### GIVEN INFORMATION ###

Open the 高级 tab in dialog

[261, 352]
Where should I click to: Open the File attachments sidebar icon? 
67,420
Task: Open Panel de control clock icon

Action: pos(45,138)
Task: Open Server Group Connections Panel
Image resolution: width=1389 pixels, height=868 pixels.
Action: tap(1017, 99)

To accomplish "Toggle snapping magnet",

###

▸ TASK DESCRIPTION
Every line from the one holding "Task: Open Server Group Connections Panel" through the last line of the listing above should be set down exactly, and nothing more.

▸ SOLVED PROBLEM
Task: Open Server Group Connections Panel
Image resolution: width=1389 pixels, height=868 pixels.
Action: tap(1017, 99)

To accomplish "Toggle snapping magnet",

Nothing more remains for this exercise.